Quand la beauté sublime la douleur
Des sentiments paysagers qui se donnent à voir lors des soirées vidéo où l’on découvre les performances des artistes invité·es, qu’iels soient présent·es ou pas, à l’instar de Schneiderson René qui n’a pu obtenir son visa pour venir d’Haïti et dont la vidéo Renaître fut l’un des moments forts de ces soirées. Le corps entièrement recouvert d’une gangue de tissu élastique, sa déambulation dans les paysages naturels et urbains d’Haïti d’une inouïe fluidité répond, dans l’effacement de ses traits occultés par le tissu jusqu’à l’image finale, à la vidéo de la première performance de Nadia Myre réalisée il y a vingt ans. Voguant sur un canoë qu’elle a construit elle-même et saisie dans une image aux contours flous qui masque et efface toute trace reconnaissable pour laisser advenir une pure présence spectrale, elle est porteuse de la disparition de ses ancêtres indiens comme de son désir de renouer avec ses origines. La beauté prend ici en charge le poids de la douleur, la sublime pour mieux la transmettre et la donner en partage.
“La thématique de cette année, “la Martinique, un écosystème à équilibre précaire”, répond à plusieurs problématiques : l’écoféminisme, la guérison face à la toxicité, le déboulonnement des statues, toutes les grèves qui ont eu lieu ici en novembre dernier, la résistance d’une grande partie de la population à l’obligation de la vaccination (60 %) et le pourcentage de votes pour Marine Le Pen au deuxième tour de l’élection présidentielle”, énumère Annabel Guérédrat. “On vit dans un espace où les communautés ne se rencontrent pas et s’affrontent économiquement, enchaîne Henri Tauliaut. Le moindre événement crée une explosion, une insurrection. Nous attendons toujours d’une manière générale que la solution vienne d’ailleurs, de l’État, des politiques. Or, on a compris une chose : personne d’autre que nous ne nous aidera. Il faut initier et faire se rencontrer les communautés, que la parole circule.”

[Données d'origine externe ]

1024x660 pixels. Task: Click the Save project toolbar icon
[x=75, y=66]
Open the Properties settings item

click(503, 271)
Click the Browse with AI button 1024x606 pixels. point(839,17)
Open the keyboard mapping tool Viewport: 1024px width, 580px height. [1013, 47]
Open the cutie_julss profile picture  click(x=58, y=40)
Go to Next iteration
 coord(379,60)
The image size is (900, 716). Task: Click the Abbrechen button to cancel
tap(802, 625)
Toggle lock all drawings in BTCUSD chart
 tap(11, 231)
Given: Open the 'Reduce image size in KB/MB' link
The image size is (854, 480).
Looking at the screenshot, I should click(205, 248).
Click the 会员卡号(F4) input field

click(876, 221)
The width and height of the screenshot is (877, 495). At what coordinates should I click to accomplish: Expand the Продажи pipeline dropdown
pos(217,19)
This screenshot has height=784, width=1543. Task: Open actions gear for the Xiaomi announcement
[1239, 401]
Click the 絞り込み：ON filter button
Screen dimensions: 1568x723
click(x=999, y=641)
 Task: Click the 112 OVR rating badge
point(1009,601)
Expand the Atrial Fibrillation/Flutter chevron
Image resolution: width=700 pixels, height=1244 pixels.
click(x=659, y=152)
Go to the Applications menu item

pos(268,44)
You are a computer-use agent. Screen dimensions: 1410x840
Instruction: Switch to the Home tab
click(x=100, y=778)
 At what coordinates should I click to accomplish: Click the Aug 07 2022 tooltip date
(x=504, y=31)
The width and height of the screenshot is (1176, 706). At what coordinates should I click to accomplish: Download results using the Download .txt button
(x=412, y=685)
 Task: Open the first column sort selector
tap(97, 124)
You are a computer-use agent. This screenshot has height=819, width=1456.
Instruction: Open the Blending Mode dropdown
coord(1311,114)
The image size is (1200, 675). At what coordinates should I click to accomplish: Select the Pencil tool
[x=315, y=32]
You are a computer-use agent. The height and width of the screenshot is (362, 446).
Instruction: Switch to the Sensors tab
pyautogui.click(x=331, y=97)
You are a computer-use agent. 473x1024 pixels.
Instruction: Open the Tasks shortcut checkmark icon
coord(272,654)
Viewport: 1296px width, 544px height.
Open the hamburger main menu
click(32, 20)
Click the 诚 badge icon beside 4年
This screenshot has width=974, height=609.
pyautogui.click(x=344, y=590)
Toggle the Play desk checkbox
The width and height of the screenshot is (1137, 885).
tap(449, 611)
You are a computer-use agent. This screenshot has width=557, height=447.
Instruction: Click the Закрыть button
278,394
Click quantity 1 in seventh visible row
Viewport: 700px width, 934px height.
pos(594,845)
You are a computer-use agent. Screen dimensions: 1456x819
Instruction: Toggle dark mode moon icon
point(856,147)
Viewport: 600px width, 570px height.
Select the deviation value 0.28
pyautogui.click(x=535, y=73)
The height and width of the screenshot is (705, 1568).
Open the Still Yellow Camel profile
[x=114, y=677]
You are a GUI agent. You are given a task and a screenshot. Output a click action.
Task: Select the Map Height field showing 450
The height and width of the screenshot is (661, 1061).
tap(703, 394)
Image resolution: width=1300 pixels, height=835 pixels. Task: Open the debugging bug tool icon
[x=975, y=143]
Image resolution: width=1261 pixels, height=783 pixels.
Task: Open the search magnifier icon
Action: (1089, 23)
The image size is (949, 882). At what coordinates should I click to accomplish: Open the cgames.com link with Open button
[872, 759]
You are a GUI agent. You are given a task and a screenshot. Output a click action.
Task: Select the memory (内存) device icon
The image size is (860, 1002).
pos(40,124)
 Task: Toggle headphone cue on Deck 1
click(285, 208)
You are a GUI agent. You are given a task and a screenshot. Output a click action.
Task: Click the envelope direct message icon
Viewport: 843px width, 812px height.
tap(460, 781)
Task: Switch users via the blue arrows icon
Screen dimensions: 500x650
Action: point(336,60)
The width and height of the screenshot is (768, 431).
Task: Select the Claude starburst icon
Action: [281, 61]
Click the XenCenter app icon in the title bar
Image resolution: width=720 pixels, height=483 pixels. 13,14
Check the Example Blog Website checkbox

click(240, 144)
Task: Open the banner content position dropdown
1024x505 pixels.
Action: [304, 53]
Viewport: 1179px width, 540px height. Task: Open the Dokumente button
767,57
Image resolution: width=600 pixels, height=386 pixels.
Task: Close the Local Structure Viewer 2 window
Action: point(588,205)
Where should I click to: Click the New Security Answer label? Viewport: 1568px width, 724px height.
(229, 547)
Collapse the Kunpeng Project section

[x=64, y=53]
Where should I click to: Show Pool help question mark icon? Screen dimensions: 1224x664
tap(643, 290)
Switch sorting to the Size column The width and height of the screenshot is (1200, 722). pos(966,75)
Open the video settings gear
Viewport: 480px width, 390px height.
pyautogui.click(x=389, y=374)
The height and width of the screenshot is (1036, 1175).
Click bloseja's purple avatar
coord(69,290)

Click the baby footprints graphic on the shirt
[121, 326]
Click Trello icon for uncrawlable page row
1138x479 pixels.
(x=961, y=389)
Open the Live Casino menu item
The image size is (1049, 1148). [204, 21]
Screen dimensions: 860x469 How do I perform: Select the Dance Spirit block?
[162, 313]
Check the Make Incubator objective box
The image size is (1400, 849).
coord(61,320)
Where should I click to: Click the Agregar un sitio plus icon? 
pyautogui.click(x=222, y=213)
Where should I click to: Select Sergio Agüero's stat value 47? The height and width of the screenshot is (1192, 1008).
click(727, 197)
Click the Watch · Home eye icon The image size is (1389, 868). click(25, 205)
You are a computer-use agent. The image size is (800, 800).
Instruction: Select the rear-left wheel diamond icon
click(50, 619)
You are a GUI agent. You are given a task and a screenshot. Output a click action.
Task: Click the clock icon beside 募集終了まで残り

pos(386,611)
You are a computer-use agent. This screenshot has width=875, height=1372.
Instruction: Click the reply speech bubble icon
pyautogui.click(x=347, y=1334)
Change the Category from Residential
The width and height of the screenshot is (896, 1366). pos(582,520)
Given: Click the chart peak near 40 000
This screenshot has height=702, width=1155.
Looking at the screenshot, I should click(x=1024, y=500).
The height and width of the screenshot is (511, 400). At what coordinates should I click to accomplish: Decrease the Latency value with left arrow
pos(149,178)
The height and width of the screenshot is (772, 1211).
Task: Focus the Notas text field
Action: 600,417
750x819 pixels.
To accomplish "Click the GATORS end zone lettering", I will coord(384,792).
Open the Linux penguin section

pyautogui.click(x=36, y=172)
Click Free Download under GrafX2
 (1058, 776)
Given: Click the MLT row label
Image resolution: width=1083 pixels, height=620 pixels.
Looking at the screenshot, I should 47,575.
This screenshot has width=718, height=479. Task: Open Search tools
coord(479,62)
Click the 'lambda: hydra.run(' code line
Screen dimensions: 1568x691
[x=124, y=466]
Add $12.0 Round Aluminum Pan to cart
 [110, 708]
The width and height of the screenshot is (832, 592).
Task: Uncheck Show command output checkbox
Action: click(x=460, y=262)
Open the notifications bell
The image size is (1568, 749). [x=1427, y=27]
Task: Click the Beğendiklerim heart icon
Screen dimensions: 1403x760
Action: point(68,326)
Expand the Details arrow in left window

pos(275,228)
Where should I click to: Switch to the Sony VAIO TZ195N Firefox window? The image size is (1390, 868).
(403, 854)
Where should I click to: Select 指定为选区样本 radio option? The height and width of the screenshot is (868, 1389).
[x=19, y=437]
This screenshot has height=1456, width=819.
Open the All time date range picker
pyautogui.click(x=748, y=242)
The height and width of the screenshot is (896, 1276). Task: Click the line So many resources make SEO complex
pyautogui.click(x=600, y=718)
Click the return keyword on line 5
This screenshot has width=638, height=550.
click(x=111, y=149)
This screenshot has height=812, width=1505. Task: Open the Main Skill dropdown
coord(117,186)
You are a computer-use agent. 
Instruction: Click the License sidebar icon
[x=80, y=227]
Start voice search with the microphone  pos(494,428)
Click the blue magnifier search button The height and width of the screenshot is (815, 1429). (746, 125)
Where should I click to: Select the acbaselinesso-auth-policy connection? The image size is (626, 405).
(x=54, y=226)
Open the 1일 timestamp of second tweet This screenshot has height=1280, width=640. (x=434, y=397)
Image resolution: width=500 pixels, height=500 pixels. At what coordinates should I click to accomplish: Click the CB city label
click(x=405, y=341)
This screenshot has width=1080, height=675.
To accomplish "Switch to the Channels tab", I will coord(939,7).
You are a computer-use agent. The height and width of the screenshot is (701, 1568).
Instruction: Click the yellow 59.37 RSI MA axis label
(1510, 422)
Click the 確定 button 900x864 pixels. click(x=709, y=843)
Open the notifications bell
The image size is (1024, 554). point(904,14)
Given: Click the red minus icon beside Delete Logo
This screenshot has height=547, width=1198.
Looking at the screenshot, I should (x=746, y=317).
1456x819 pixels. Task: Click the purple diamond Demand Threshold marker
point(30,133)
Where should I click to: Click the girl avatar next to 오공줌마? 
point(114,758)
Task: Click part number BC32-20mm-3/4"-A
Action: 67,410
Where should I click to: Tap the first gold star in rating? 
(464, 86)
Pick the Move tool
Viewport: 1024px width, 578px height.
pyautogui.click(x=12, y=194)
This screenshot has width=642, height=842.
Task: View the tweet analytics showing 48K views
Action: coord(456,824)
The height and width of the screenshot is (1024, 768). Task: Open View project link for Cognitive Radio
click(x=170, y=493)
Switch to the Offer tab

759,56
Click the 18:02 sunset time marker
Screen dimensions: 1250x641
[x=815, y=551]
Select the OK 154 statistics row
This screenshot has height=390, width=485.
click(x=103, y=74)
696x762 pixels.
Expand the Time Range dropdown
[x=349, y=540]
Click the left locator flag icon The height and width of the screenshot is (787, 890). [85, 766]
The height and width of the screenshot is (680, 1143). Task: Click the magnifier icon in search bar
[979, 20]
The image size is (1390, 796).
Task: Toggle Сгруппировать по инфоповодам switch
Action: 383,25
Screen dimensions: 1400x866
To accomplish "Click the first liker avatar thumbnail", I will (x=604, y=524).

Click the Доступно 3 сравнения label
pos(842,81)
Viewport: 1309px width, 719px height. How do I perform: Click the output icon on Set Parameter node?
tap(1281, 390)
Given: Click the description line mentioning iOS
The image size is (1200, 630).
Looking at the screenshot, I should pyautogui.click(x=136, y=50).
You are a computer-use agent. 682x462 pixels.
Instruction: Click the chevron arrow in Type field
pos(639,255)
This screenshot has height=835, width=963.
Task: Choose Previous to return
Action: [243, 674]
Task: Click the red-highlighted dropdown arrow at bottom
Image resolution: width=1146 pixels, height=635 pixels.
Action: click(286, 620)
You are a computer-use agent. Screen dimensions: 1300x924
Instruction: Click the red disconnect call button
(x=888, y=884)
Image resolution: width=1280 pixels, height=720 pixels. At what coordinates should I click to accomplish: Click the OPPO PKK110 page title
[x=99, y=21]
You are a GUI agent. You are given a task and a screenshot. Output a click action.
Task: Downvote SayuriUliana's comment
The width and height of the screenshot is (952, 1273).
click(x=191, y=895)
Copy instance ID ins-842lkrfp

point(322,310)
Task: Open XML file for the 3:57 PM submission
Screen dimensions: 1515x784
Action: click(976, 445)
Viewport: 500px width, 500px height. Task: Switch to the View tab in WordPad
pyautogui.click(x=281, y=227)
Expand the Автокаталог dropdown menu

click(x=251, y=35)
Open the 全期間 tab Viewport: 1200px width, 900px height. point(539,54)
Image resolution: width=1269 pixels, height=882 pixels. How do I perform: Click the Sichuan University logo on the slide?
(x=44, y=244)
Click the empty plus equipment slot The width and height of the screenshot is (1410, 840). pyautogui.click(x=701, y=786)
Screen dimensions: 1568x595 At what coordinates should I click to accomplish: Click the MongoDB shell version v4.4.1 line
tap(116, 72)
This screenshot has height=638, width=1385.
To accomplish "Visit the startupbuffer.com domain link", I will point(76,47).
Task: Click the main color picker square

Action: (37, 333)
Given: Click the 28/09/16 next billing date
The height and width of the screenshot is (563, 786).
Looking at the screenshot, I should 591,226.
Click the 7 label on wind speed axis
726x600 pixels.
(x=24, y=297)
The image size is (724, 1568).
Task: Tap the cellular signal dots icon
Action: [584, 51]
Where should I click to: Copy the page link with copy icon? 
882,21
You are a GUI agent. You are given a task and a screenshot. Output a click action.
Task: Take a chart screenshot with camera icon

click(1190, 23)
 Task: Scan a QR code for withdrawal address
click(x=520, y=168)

Le FIAP se termine dimanche 22 mai, jour de la fête de l’abolition de l’esclavage en Martinique. D’ici là, un programme dense de performances et de workshops ouverts au public va se dérouler, jusqu’au Rara final (forme musicale jouée lors de défilés de rue) dirigé par le curateur haïtien Giscard Bouchotte dans les rues de Fort-de-France. À suivre…
Fabienne Arvers
FIAP #22, Fort de France, Martinique, jusqu’au 22 mai.